Я замолчал, пожал плечами. Не хотелось думать, что толстяка спугнул вид признающегося в любви директора. Но у меня особо не оставалось времени на эту тему размышлять. Часы на административном корпусе показывали без десяти семь. Туда-сюда, вот и провозились мы с компотом почти целый час.
Пришлось брать ноги в руки и бежать к нашему корпусу. Через десять минут общий подъем, а меня нет в кровати. Не скажешь же, что я задержался, наблюдая за воркованиями директора и поварихи.
Уже приближаясь к корпусу, я увидел заходящую туда Тамару. Ну почему она хотя бы раз не может проспать?
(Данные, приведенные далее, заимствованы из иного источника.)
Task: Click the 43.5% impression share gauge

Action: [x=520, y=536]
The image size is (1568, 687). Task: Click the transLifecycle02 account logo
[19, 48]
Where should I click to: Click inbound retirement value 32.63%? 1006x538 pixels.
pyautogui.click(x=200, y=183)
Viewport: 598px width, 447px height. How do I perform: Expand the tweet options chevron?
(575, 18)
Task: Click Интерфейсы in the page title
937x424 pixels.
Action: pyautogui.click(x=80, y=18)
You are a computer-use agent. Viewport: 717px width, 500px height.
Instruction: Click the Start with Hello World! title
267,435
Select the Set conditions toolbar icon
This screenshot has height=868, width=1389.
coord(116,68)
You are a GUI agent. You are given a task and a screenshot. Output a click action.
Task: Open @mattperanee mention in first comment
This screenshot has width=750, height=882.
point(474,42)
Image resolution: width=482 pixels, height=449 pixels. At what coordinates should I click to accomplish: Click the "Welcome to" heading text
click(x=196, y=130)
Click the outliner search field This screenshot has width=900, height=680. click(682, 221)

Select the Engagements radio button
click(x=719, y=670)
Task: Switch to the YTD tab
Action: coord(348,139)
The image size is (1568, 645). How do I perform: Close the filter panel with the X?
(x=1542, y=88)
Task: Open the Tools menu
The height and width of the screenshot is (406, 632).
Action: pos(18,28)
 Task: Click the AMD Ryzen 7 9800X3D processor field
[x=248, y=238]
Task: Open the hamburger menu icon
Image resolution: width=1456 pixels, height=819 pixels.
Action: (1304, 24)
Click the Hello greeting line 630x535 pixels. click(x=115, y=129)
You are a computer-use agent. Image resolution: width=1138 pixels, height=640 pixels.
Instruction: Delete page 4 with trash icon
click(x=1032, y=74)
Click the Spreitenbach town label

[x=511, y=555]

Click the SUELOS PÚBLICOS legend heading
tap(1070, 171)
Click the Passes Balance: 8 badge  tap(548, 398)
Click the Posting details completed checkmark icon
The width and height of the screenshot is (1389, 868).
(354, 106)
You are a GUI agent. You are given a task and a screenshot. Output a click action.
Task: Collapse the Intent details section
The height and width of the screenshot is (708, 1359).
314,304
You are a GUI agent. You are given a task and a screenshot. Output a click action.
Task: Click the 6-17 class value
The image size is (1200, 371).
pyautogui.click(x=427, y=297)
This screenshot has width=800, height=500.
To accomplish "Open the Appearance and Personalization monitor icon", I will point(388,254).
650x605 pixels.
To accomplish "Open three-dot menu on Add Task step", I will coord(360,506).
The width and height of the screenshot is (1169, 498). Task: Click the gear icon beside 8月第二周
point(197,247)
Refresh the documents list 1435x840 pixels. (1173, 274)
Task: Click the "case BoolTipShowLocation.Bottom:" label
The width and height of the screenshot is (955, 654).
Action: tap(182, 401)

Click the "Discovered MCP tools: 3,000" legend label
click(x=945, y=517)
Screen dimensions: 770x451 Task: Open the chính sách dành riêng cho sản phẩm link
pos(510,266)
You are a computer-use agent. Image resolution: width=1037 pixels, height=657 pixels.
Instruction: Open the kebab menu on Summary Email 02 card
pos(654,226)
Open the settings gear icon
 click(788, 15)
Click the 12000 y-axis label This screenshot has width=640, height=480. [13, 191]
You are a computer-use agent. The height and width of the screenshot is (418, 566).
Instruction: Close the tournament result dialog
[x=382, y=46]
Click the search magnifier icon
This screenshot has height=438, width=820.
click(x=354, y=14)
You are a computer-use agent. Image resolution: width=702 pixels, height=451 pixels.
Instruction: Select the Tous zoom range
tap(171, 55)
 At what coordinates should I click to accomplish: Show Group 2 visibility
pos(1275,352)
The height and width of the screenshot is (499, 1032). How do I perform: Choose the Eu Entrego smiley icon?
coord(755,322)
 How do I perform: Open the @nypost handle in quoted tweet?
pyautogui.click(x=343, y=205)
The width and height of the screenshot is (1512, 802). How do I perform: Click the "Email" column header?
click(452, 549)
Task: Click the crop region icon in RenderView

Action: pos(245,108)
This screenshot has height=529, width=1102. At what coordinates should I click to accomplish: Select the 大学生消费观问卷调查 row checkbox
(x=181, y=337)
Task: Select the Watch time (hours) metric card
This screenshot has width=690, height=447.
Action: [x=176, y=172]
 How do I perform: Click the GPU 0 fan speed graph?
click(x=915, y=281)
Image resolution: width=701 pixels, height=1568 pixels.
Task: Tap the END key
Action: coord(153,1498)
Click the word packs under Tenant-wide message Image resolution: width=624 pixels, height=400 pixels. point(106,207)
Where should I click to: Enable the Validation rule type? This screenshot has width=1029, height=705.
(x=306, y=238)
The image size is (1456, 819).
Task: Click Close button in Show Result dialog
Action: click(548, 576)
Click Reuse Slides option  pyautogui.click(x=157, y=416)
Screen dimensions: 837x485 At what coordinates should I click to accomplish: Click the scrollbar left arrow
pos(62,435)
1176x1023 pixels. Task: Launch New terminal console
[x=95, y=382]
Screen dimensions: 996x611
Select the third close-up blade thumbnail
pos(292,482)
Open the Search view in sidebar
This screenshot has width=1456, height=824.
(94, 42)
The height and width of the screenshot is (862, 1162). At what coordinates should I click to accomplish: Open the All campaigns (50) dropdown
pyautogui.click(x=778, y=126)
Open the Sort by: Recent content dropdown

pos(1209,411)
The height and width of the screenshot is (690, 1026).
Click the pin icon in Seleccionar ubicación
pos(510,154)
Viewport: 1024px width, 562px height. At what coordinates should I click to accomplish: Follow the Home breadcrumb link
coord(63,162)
Кабанчиком я обежал корпус, перелез через окно, уже в пути сбрасывая с себя одежду. И в тот момент, когда дверь открылась, прыгнул в кровать, заходя на низкую посадку.
— Подъем, детвора! Всем доброго утра!
Фух! Успел!
Тамара, полная сил и готовая к новым свершениям, громыхала на всю палату. Пацаны, зевая в полный рот, пробуждались. Я сделал вид, что сам крепко спал, и, зажмурившись, потянулся. А когда открыл глаза, увидел Тому, та грозно уперла руки в боки и сдвинула брови домиком.
— Михаил!
Мать моя пионерия, отец мой комсомол! Ну, на чём же я прокололся?… Мелькнула в голове лихорадочная мысль.
— А? — зевнул я, изображая пробуждение на всякий пожарный. Усиленно делал вид, что спросонок и не очень соображаю, что происходит.
— Я разве не предупреждала, что вещи надо убирать! Это что такое?
Старшая пионервожатая схватила мою сброшенную в кучу одежду и положила на кровать.
— Больше так не буду, Тамара Ипполитовна, — дежурно ответил я, радуясь, что успел таки проскользнуть незамеченным.
— Если бы не твои травмы, пошел бы… дежурить! Ты у меня допрыгаешься, Рыжиков! — она погрозила пальцем и тотчас переключилась на остальных пионеров. — Дети, встаем, у нас впереди важные мероприятия!
— А нельзя передать Черной руке через матерящегося ежика, чтобы она Тамару Ипполитовну… — прошептал Шмель широко зевнул с лёгким стоном, — забрала?
— Да мне че-то кажется, что Черная рука от нее будет тикать без оглядки, — хохотнул Солома.
Небольшой разговор, разумеется, слышали ребята с соседних кроватей. И несколько человек захохотали в голос. К ним по принципу домино присоединились остальные, и вскоре все палата ржала.
Тома не поняла сути и только порадовалась нашему жизнелюбию:
— Ну хорошо, что проснулись, сегодня предстоит важный день, — многозначительно проговорила она и с этими словами вышла из палаты.
Глава 19
— Ребята, нам с вами предстоит комплекс упражнений, утренняя гимнастика, — вещала Тома своим не слабым голоском.